When his superior walked in, immediately Charles’ mind went to an accident with the virus or that perhaps the government found out they had it.
Rupert continued. “We didn’t know what you were going to do.”
“I’m sorry. Who is ‘we’?”
“Myself, the investors. Investors invest. They want to protect their investment. So fearful that you were going to destroy it, Dr. Beutel removed samples to take to his facility in Germany.”
Charles’ mouth dropped open. “Since when is a virus an investment.”
“When there is a cure.”
Like a madman, Charles laughed. “There is no cure. It’s an antidote, inoculation. You get it, you’re done.”
“If there is an outbreak, yes, there can be loss of lives, but think of the lives saved by inoculating other regions.”
“By the time this country get FDA approval and then mass produces, this virus will have wiped us into extinction.”
“This country.”
Charles groaned. “This is why you allowed him to take it to Germany.”
“He felt it was best.”
“What’s best is we destroy it. All of it. Emir, tell him.”
Emir replied. ‘It is too dangerous. We have been playing Russian roulette with it. An accident is inevitable and then how to we respond to the government when questioned about not registering it.”
“We say we invented it,” Rupert state without hesitation.
“No!” Charles barked. “We need to get rid of it.”
“That is impossible because you know as well as I do you found it in a box in the middle of the Congo. You think that is the only supply of it?”
“Heavens no,” Charles said snide. “Germany has it now too.”
“You know what I mean. Someone made it. Someone has it. If they do, they can use it or have their own accident. We are ready. We’ll be standing proud with a fight.”

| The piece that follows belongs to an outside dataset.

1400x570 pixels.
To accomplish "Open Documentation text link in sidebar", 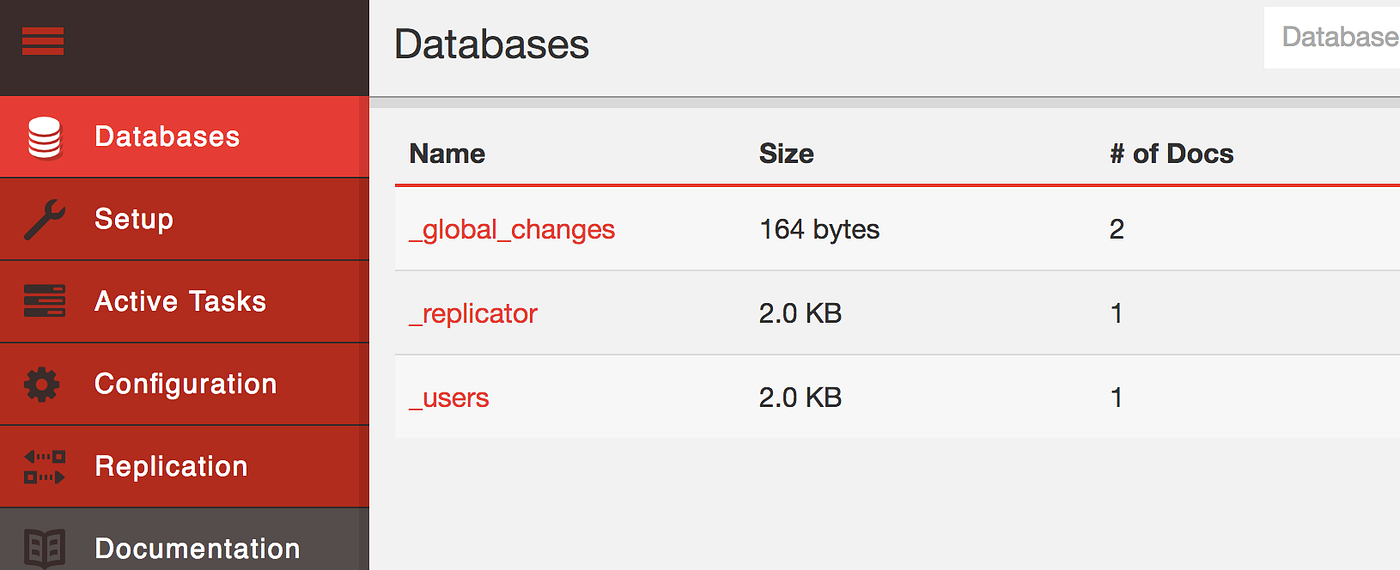I will tap(197, 548).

“And an open hand to get paid.”
Hands in pocket, Rupert shrugged. “Humanity can’t feed the family.” He moved to the door. “Charles, I trust you. If you want to get rid of what we have here there’s nothing I can do to stop you. I only ask that you think about it.”

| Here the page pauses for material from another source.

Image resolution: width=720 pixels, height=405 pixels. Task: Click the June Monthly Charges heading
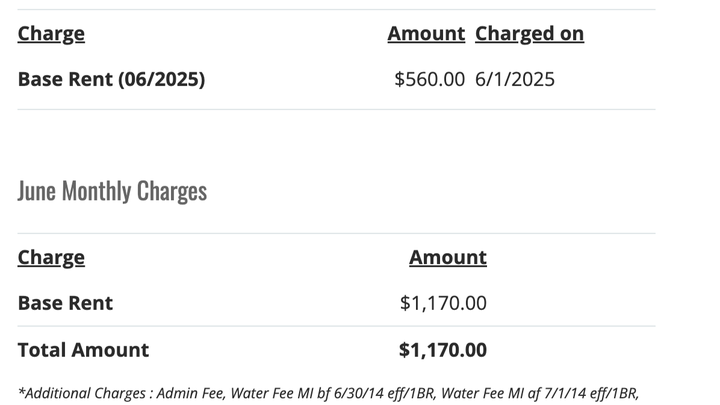[x=112, y=190]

Once he had left, Charles turned to Emir. “What do you think?”
“If you asked me yesterday, I would say get rid of it. In light of the news it’s on its way to Germany, I say no. Hold it.”
Charles nodded in some agreement. Emir didn’t say it, but Charles knew what he was thinking because it was going through his mind as well. He’d continue to work on EC175 for the time being, because something about Dr. Beutel taking the virus, just didn’t sit right with him.